Extend the article on whether Shell and GlaxoSmithKline shares are bear market bargains, picking up after its final sentence.

SELECTED TEXT:
+---+

Investors looking for bargains in this down market surely have oil & gas firms at the top of their shortlists. With Royal Dutch Shell (LSE: RDSB) shares down 35% over the past 18 months, is the company a bear market bargain or a value trap? Shell’s ills are obviously a symptom of plummeting oil prices, but the larger worry is that the £35bn acquisition of BG Group will be an anchor on the company for years to come.
The BG deal was certainly struck at a rich valuation and its success remains predicated on crude prices recovering to at least $60/bbl. While proponents of the shale revolution in the US maintain fracking will make $60/bbl a ceiling on crude prices rather than a floor, oil prices have bounced back from innumerable challenges in the past. If oil does return to this level, the BG deal begins to make a great deal of sense. BG brings with it some of the world’s lowest-cost production assets in Brazil, will make Shell the largest global supplier of LNG, and is materially accretive to Shell’s dividend payments once oil hits $40/bbl.
After being beaten down over the past year, Shell shares are trading at a very reasonable 13 times forecast earnings and boast a 7.7% dividend. Given this attractive valuation and strong growth prospects once crude prices pick up, I believe Shell could be the epitome of a bear market bargain.
Toothpaste and cough drops
Pharmaceutical giant GlaxoSmithKline (LSE: GSK) is another blue chip that has seen share prices fall over the past year. The reason in this case is an increased focus on selling consumer health goods and vaccines. After swapping significant assets with Novartis, GSK now books only 59% of sales from prescription drugs. While hedge fund managers such as Neil Woodford have called for management to return to a narrow focus on developing drugs, I believe this diversified approach has considerable merit.

+---+

STUDY MATERIAL:
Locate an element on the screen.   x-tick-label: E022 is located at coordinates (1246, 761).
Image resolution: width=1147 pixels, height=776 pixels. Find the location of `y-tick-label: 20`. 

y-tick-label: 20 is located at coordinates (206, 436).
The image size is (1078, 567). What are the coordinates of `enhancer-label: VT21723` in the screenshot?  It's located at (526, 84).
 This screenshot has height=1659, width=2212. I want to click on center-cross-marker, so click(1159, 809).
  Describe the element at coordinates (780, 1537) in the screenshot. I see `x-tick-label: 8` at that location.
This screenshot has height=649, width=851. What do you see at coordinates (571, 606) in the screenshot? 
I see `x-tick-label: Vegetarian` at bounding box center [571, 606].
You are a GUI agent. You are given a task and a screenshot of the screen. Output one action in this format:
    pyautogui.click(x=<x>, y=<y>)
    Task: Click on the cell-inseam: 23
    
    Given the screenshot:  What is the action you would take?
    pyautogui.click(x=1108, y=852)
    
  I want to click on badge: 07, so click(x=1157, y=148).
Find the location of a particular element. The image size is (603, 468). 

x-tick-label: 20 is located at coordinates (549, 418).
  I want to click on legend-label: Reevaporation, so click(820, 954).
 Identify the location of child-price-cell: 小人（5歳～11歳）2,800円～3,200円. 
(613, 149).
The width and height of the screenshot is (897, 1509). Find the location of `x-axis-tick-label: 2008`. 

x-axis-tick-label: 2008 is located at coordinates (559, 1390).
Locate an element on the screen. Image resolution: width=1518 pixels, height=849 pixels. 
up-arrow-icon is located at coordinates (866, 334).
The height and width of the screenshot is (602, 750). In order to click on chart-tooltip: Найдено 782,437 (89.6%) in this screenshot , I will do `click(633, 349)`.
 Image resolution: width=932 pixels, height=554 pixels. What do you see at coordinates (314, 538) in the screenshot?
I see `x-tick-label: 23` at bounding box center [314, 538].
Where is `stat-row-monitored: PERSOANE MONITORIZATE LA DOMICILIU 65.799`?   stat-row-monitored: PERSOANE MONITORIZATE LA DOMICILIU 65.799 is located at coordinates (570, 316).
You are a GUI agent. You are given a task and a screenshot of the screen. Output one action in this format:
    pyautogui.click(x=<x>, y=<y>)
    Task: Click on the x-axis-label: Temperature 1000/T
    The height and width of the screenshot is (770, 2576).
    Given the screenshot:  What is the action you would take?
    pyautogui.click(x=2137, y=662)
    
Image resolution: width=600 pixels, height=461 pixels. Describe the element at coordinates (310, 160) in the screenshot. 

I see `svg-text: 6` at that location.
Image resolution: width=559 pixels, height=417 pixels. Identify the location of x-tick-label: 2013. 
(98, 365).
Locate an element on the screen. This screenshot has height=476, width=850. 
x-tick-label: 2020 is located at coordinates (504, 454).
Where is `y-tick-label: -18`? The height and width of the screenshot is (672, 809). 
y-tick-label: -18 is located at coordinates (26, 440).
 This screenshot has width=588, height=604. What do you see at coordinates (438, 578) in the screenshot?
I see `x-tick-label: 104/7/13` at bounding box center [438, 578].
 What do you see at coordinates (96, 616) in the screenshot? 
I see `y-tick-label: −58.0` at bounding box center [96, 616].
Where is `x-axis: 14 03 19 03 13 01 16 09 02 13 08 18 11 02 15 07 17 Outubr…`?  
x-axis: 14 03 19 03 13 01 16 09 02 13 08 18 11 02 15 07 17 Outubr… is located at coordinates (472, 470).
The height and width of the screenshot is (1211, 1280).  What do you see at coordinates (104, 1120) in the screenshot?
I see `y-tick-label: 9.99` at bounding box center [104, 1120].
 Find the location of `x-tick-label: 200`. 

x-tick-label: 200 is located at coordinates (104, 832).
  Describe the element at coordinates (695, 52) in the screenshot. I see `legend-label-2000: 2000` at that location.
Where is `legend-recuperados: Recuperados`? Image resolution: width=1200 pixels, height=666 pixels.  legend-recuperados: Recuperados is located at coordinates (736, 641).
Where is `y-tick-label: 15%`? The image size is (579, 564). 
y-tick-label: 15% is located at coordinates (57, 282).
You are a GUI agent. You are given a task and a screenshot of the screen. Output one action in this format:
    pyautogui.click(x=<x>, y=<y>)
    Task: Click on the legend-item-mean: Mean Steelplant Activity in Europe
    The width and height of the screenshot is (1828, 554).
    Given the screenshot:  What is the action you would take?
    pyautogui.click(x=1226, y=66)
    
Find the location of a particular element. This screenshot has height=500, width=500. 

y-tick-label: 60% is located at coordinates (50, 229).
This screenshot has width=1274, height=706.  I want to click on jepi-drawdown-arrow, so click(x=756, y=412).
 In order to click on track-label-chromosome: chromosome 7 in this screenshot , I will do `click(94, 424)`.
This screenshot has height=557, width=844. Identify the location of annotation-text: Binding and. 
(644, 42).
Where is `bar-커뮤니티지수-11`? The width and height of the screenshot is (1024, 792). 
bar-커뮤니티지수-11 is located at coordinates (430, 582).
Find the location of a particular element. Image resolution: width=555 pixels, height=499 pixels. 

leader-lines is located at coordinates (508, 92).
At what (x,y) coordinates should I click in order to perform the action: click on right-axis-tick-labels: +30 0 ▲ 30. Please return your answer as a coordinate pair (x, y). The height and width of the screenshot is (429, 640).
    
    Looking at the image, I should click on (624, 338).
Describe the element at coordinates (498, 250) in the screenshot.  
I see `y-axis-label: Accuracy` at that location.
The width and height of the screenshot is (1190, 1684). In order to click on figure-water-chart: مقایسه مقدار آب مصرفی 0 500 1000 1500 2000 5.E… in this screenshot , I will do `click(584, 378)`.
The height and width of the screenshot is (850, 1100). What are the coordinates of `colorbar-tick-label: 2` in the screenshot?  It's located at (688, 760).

+---+

EXERCISE ANSWER:
Selling toothpaste and cough drops to growing middle classes in emerging markets is a much less risky revenue source than spending billions on acquisitions in the hopes of discovering a new blockbuster drug. GSK is still spending significant sums on developing these drugs, but consumer goods revenue has allowed it to stay on the sidelines as competitors such as Shire and AstraZeneca dish out tens of billions on smaller competitors. This business model will certainly constrain runaway growth, but it will also allow steady returns for shareholders. Priced at 16 times forward earnings, the shares aren’t a stellar bargain but they do offer steady growth and a solid 5.8% yielding dividend.
Between a rock and a hard place
While GSK’s dividend is covered twice by earnings, the dividend at TalkTalk Telecom (LSE: TALK) hasn’t been covered for two years. Furthermore, the fallout from last years hacking scandal continues, with full costs now topping £55m and subscriber growth slowing considerably. While this may prove a temporary stumble, I remain unconvinced of the company’s long-term potential. The telecoms industry is highly competitive and TalkTalk lacks the fixed infrastructure of BT or the media offerings of Sky. Its main advantage is dirt-cheap prices, but it’s very vulnerable to price hikes on its rented broadband and wireless lines. If the competitors it rents these assets from raise prices, TalkTalk will be between a rock and a hard place. It could either eat the loss or pass on the rising costs to customers, thereby eroding its competitive advantage.